180 Degrees? 360 Degrees? Where Are We Again?

Sometimes people use the terms 180 degrees and 360 degrees to explain situations in a person’s life. This comes from the idea of a circle, which has 360 degrees. However, it is a common error to use 360 degrees when one means 180 degrees.

If you want to explain that a situation is opposite from what it was, use 180 degrees because this indicates a half circle (or think of it as a half turn, where you are standing in the opposite direction as you were from the start).

Example: Steve really cleaned up his act. Now he never misses class and he does all his homework. He’s really gone 180 degrees.

If you want to explain that a situation is back to its original state, use 360 degrees. Think again of the circle. If one goes 360 degrees, one makes an entire circle, or turn, and is back in the original position.

Example: Steve is back to his old ways. He skips class and doesn’t turn in his homework. He’s really gone 360 degrees.

Fill in either 180 or 360 in the blanks below. The answers are at the bottom.

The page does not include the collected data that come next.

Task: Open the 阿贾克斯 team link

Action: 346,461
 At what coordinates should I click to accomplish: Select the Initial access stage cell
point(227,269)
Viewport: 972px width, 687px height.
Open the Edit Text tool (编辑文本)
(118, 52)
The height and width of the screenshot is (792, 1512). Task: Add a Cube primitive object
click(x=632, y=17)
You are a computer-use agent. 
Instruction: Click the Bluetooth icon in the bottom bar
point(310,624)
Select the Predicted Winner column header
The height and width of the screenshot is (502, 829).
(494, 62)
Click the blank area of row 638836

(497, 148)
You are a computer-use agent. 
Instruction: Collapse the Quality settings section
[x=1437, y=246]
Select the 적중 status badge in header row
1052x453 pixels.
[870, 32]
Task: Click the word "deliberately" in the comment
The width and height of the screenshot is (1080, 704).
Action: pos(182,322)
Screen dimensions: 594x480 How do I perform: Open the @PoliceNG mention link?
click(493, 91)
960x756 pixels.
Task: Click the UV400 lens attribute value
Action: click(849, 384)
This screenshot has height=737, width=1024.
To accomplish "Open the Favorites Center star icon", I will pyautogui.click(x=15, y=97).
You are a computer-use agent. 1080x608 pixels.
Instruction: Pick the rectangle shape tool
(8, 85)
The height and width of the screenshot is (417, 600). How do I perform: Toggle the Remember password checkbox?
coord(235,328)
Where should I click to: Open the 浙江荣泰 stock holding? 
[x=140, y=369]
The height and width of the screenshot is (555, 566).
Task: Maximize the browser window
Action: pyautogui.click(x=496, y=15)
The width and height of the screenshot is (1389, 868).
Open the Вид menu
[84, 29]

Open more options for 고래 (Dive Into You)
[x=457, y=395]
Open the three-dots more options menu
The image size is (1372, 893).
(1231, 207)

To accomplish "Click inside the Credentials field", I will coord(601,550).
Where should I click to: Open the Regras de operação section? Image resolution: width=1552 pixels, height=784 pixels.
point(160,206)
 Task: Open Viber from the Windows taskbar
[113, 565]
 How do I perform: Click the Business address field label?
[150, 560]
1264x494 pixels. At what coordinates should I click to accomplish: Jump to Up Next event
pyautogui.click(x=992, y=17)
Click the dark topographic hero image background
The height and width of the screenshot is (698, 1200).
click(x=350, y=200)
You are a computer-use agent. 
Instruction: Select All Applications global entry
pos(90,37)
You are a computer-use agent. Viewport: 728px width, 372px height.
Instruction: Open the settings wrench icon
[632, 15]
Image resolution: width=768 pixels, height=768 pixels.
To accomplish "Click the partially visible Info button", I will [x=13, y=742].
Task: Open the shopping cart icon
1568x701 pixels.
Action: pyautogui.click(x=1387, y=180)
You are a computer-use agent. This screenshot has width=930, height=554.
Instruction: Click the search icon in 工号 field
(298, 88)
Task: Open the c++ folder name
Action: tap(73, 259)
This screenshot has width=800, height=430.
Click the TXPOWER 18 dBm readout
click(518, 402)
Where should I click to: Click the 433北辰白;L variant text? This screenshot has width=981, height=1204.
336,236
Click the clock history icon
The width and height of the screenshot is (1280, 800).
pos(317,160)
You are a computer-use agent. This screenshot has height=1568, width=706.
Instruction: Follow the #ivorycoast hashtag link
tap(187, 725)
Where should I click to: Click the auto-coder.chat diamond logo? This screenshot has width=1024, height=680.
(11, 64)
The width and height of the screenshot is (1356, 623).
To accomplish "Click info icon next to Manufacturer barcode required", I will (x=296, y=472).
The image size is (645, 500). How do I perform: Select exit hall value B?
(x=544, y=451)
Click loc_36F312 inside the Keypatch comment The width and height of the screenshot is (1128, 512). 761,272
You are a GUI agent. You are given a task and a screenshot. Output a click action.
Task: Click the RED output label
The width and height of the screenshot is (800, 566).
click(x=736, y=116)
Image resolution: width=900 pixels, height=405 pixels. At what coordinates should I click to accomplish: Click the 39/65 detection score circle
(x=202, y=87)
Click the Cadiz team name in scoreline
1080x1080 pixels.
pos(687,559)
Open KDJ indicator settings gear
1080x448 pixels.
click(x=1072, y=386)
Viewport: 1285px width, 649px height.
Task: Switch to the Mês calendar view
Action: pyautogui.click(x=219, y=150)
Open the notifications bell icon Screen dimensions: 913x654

1. Martha has made a _______-degree turn in her life. She has lost 400 pounds, has stopped eating junk food, and exercises daily.
2. Zelda didn’t learn from her mistakes. She has gone _______ degrees.
3. Martin made a _______. He’s back to huffing glue and listening to that darn rock and roll music.
4. Chloe has stopped beating up her little sister and setting the house on fire. Now she even helps old ladies cross the street. She has really gone _______ degrees.

1) 180 2) 360 3) 360 4) 180

Erin Servais is a freelance copywriter and copy editor at Dot and Dash. LLC. She writes articles and email blasts; she edits books and websites. To learn how to hire her for your next project, go to: dotanddashllc.com.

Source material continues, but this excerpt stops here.